The research is abductive in nature and thus the theoretical lens remains undetermined. However the research hopes to explore the behaviours enacted by accounting and control practices at an operational level and how these behaviours occur in practice and is thus predisposed to follow a route more aligned with institutional theory. Developments and additions to institutional theories continue to surface and include social network theories, actor network theory, loose coupling theory, complex systems theory etc. These are to be explored alongside more traditional theories and frameworks such as enabling and coercive uses of controls, or integrative liaison devices, or interactive use of control levers in order to gain insight into the role of management accounting and control processes in their contextualised settings.

This research hopes to contribute to debates in MCS and MA by exploring the relationships between elements of management accounting and other control elements within a lateral control system through application of in-depth analysis of case-study(ies). Particularly the research hopes to focus on the enactment of management accounting and control practices as "action" and the levels and types of coupling between both the control elements themselves and the rules and routines arising from those controls. Secondly, the research hopes to explore the relationship between operational and structural spaces within organizations and how the MCS can balance the conflicting demands of these two spaces in trying to promote "intrapreneurial" activities as well as ensuring efficiency and compliance to best practice. 

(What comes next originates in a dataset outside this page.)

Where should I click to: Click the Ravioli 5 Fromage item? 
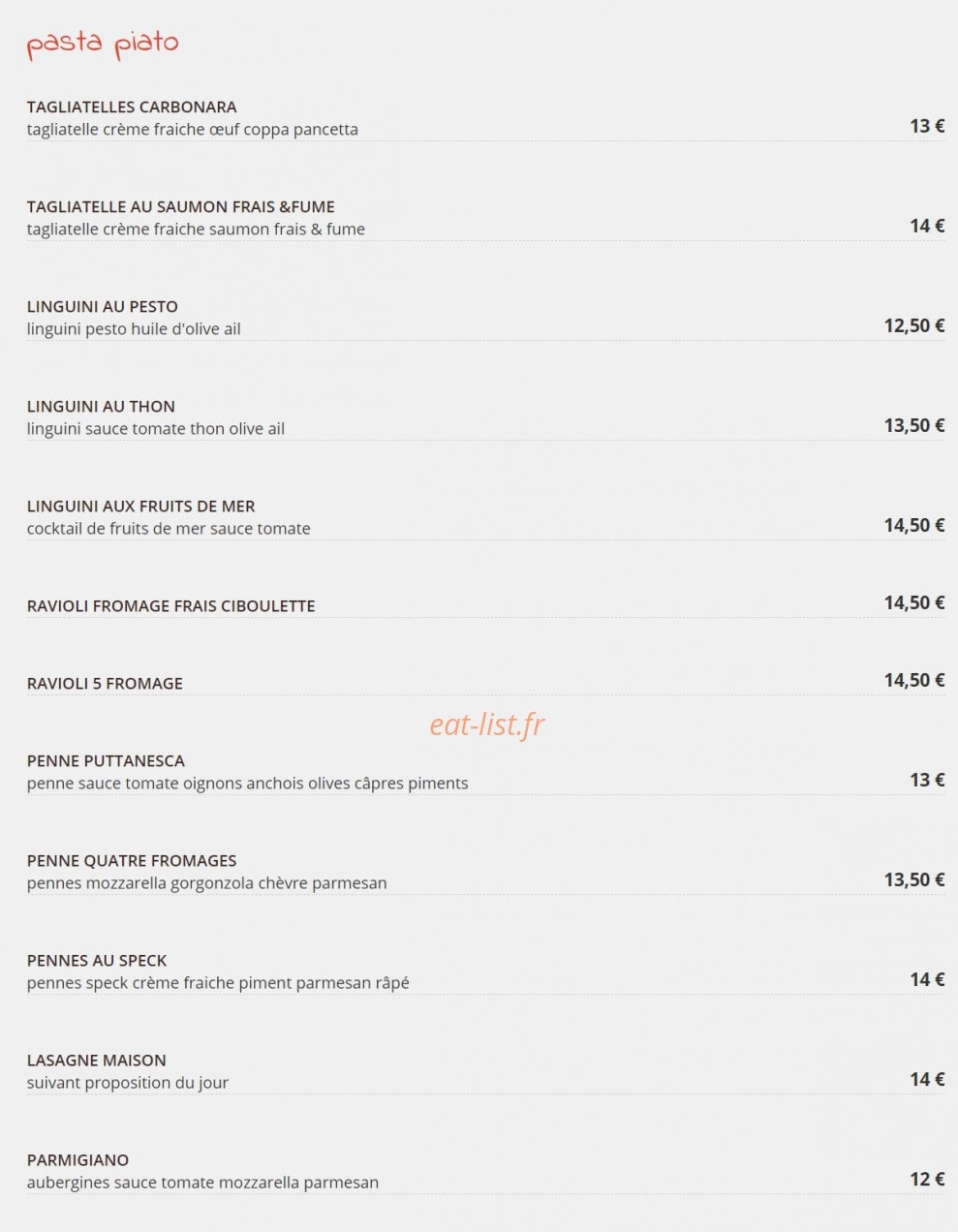click(105, 683)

This review presents proposals to investigate case studies through semi-structured interviews, documentary analysis, participant observation and other visual observations. The benefits and traditions of case-study research within this field are presented and justified based on practical and theoretical considerations including the research questions, access, and prior literature. The proposed methodology of data collection includes gaining familiarity with the institutional setting, exploring the elements that make up the control system, identifying aspects of management accounting within the system, exploring the relationships between these elements, reviewing data for inconsistencies and triangulating against other data sources. Similarly, data analysis is based on identifying themes and similarities, exploring inconsistencies, reviewing, analysing and theorising in an iterative process. The theory building process will be abductive and initially seek to explore if current theories can sufficiently explain the relationships between these elements; particularly institutional theory, loose coupling, actor-network theory and other social network theories.